Наконец после отчаянного задыхающегося вскрика, пустого захлебывания дело уладилось, и мать и ребенок одновременно почувствовали себя успокоенными и оба затихли.
– Однако и он, бедняжка, весь в поту, – шепотом сказала Кити, ощупывая ребенка. – Вы почему же думаете, что он узнает? – прибавила она, косясь на плутовски, как ей казалось, смотревшие из‑под надвинувшегося чепчика глаза ребенка, на равномерно отдувавшиеся щечки и на его ручку с красною ладонью, которою он выделывал кругообразные движения.
– Не может быть! Уж если б узнавал, так меня бы узнал, – сказала Кити на утверждение Агафьи Михайловны и улыбнулась.
Она улыбалась тому, что, хотя она и говорила, что он не может узнавать, сердцем она знала, что не только он узнает Агафью Михайловну, но что он все знает и понимает, и знает и понимает еще много такого, чего никто не знает и что она, мать, сама узнала и стала понимать только благодаря ему. Для Агафьи Михайловны, для няни, для деда, для отца даже, Митя был живое существо, требующее за собой только материального ухода; но для матери он уже давно был нравственное существо, с которым уже была целая история духовных отношений.
– А вот проснется, бог даст, сами увидите. Как вот этак сделаю, он так и просияет, голубчик. Так и просияет, как денек ясный, – говорила Агафья Михайловна.
– Ну, хорошо, хорошо, тогда увидим, – прошептала Кити. – Теперь идите, он засыпает.
Агафья Михайловна вышла на цыпочках; няня спустила стору, выгнала мух из‑под кисейного полога кроватки и шершня, бившегося о стекла рамы, и села, махая березовою вянущею веткой над матерью и ребенком.
– Жара‑то, жара! Хоть бы бог дождичка дал, – проговорила она.
– Да, да, ш‑ш‑ш… – только отвечала Кити, слегка покачиваясь и нежно прижимая как будто перетянутую в кисти ниточкой пухлую ручку, которою Митя все слабо махал, то закрывая, то открывая глазки. Эта ручка смущала Кити: ей хотелось поцеловать эту ручку, но она боялась сделать это, чтобы не разбудить ребенка. Ручка наконец перестала двигаться, и глаза закрылись. Только изредка, продолжая свое дело, ребенок, приподнимая свои длинные загнутые ресницы, взглядывал на мать в полусвете казавшимися черными, влажными глазами.

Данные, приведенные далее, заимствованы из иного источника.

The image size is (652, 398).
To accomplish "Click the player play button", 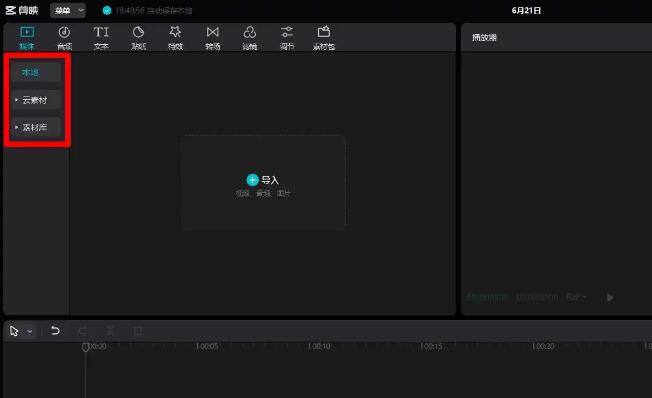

Няня перестала махать и задремала. Сверху послышался раскат голоса старого князя и хохот Катавасова.
«Верно, разговорились без меня, – думала Кити, – а все‑таки досадно, что Кости нет. Верно, опять зашел на пчельник. Хоть и грустно, что он часто бывает там, я все‑таки рада. Это развлекает его. Теперь он стал все веселее и лучше, чем весною.